Kata kunci: daya kecambah, kecepatan berkecambah, kaliandra, sortasi

I. PENDAHULUAN
Keberhasilan penanaman, tidak terlepas dari penyediaan benih bermutu. Untuk
mendapatkan benih bermutu diperlukan penangan benih yang baik. Penanganan benih
merupakan salah satu kegiatan yang penting dalam rangka penyediaan bahan tanaman yang
berkualitas, karena sebaik apapun sumber benih apabila penanganan benih tidak dilakukan
dengan benar, maka akan menurunkan mutu fisik dan fisiologis benih. Penanganan benih
dimulai dari pengumpulan buah yang dilakukan pada saat sebagian besar pohon yang berada
pada sumber benih berbuah dan sudah masak fisiologis, kemudian dilakukan ekstraksi untuk
memisahkan benih dari bagian buah lainnya (kulit, daging, tangkai, sayap). Seleksi dan sortasi
dilakukan untuk memisahkan benih-benih dari kotoran dan pengelompokan benih sesuai
berat dan ukurannya. Penyimpanan benih sebaiknya dilakukan terhadap benih dengan daya
berkecambah awal yang tinggi.
Untuk memilih benih-benih bermutu fisiologis tinggi salah satunya dengan cara
seleksi/sortasi benih. Menurut Schmidt (2000), ukuran benih terkadang berkorelasi dengan
viabilitas dan vigor benih, dimana benih yang berat cenderung mempunyai vigor yang lebih
baik. Sorensen dan Campbell (1993), menyatakan ukuran benih dalam bentuk berat dan
ukuran dimensi yang lebih besar lebih banyak dipilih karena umumnya berhubungan dengan
kecepatan berkecambah dan perkembangan semai yang lebih baik, tetapi ini akan membuang
benih berukuran lebih kecil yang mungkin mempunyai genetik lebih baik (Schmidt, 2000).
Beberapa hasil penelitian mengenai seleksi/sortasi benih antara lain: benih akor yang diseleksi
dengan alat Seed Gravity Table menghasilkan benih berukuran besar (KB1) yang mempunyai
daya berkecambah 62%, sedang (KB2) 55% dan kecil (KB3) 41%. (Suita, 2013), begitu juga
dengan jenis weru yang diseleksi dengan alat yang sama menunjukkan bahwa benih yang lebih

79
Prosiding Seminar Hasil Penelitian

besar mempunyai daya berkecambah yang lebih tinggi (Suita et al., 2013) dan untuk jenis Styrax
benzoin dengan ukuran besar, sedang, dan kecil masing-masing memiliki daya berkecambah
55,33%, 38,67% dan 28% (Suita dan Kartiana, 2006).
Adanya dugaan bahwa benih berukuran besar memberikan keuntungan fisiologis karena
persediaan cadangan makanan yang lebih mencukupi untuk perkecambahan benih perlu diteliti
untuk jenis-jenis tanaman hutan.
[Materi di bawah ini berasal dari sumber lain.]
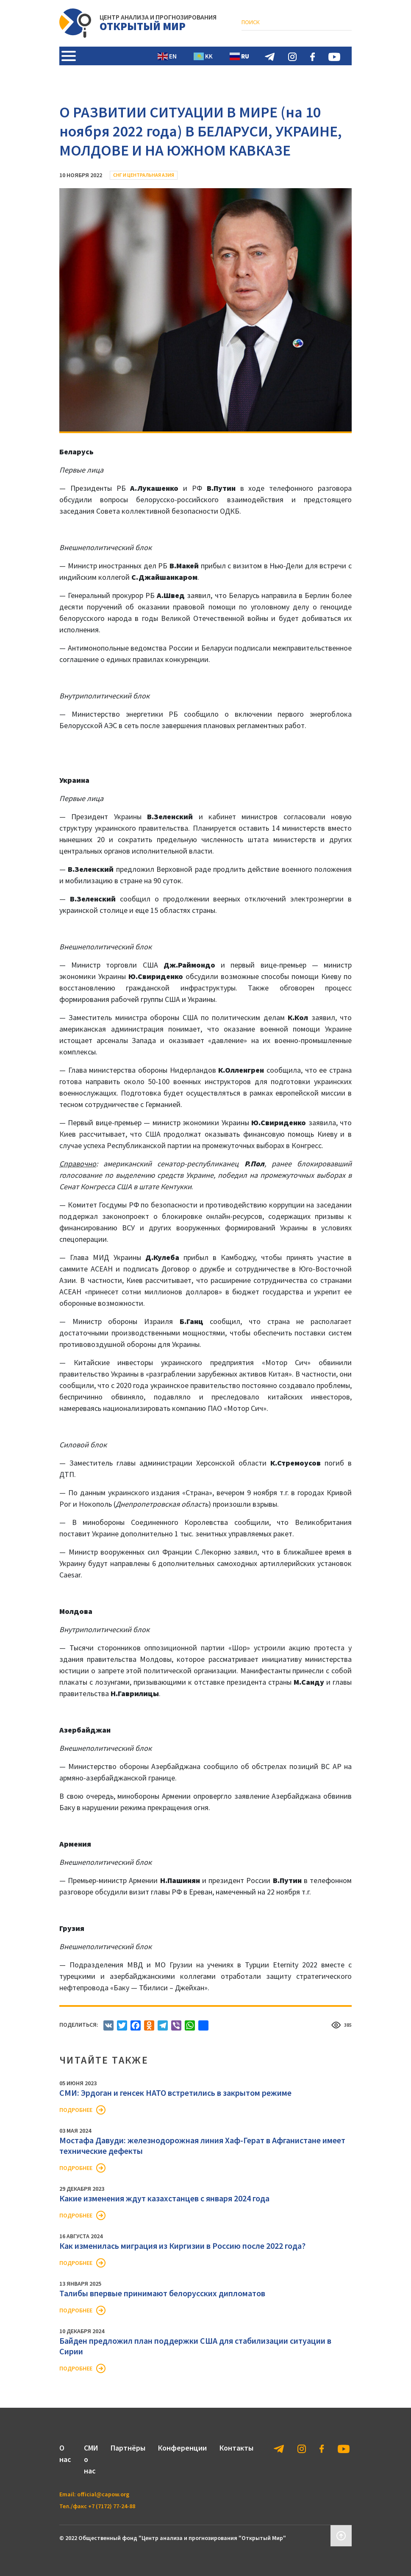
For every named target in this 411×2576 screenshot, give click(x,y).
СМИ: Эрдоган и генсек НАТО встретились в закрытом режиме (175, 2092)
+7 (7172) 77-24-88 (111, 2506)
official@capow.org (103, 2494)
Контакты (236, 2448)
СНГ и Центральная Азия (143, 175)
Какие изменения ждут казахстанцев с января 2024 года (164, 2198)
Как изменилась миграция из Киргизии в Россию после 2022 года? (182, 2245)
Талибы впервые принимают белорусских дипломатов (162, 2293)
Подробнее (75, 2110)
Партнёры (128, 2448)
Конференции (182, 2448)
Diharapkan adanya klasifikasi ukuran benih ini akan
memperbaiki kualitas fisiologis lot benih yang dapat menjamin perkecambahan dan
pertumbuhan bibit lebih baik. Dengan demikian upaya tersebut akan meningkatkan
keberhasilan persemaian dalam rangka menyediakan bibit bermutu untuk kegiatan
penanaman.
Kaliandra (Calliandra calothyrsus) merupakan jenis penghasil kayu energi. Kaliandra
dikenal sebagai tanaman serbaguna karena manfaatnya untuk penghijauan, pencegah erosi,
sumber kayu bakar, peternakan lebah madu dan makanan ternak (Tangendjaja et al., 1992).
Benih kaliandra memiliki variasi berat/ukuran yang umumnya berpengaruh terhadap mutu
benih dan vigor bibit, walaupun tidak selalu pengaruh tersebut terlihat secara signifikan. Untuk
tersedianya benih bermutu jenis kaliandra, maka diperlukan suatu kegiatan meningkatkan daya
dan kecepatan perkecambahan benih dengan sortasi benih.

II. METODOLOGI
D. Lokasi dan Waktu Penelitian
Benih kaliandra berasal dari Tabek Patah dan Sei Ungkang,Batusangkar (Sumbar), Ciamis
(Jawa Barat) dan Mega Mendung (Jawa Barat).Penelitian dilaksanakan di laboratorium dan
Kebun Percobaan Nagrak Balai Penelitian Teknologi Perbenihan Tanaman Hutan Bogor.
Bahan yang digunakan adalah jenis Kaliandra (Calliandra calothyrsus), dengan, media
perkecambahan (pasir dan tanah (1 : 1) (v/v)) dan media pembibitan (tanah + arang sekam)
(1:1) (v/v)). Peralatan yang digunakan meliputi bak kecambah, oven, germinator, timbangan
analitik, seed gravity table, polybag dan lain-lain.
E. Metodologi
1. Ekstraksi
Benih jenis kaliandra (Calliandra calothyrsus) diunduh pada saat masak fisiologi yang
ditandai dengan warna buah hijau-kecoklatan dan sebagian buah sudah merekah. Benih yang
sudah diunduh kemudian diekstraksi untuk mengeluarkan benih dari buahnya.
Ekstraksi dilakukan dengan cara buah dijemur sampai merekah, dan untuk
mengeluarkan benih dari kulit buah dengan cara benih dimasukkan ke dalam karung kemudian
dipukul-pukul atau diinjak-injak, kemudian benih dipisahkan dari kulit buahnya secara manual.
2. Pengujian kadar air benih
Penentuan kadar air menggunakan metode oven temperatur rendah 103 ± 2°C selama
24 jam. Kandungan air yang hilang ini mencerminkan kadar air benih (Sudrajat etal., 2007).
Kadar air dinyatakan dalam persen berat dan dihitung dalam 1 desimal terdekat (ISTA, 2010)
dengan rumus sebagai berikut: Kadar air = (M2-M3) x 100%
(M2-M1)
dimana:
M1 : berat wadah dan penutup dalam gram
M2 : berat wadah, penutup, dan benih sebelum pengeringan
M3 : berat wadah, penutup, dan benih sesudah pengeringan
Pengujian kadar air menggunakan 3 ulangan @5 gram benih.

80
Aspek Perbenihan

3. Penentuan berat 1000 butir benih


Benih dihitung secara acak 100 butir dengan ulangan 8 kali.Timbang setiap ulangan
dalam gram. Berat 1000 butir adalah rata-rata berat 100 benih dikalikan 10 (ISTA, 2010).
4. Seleksi benih menggunakan seed gravity table (SGT)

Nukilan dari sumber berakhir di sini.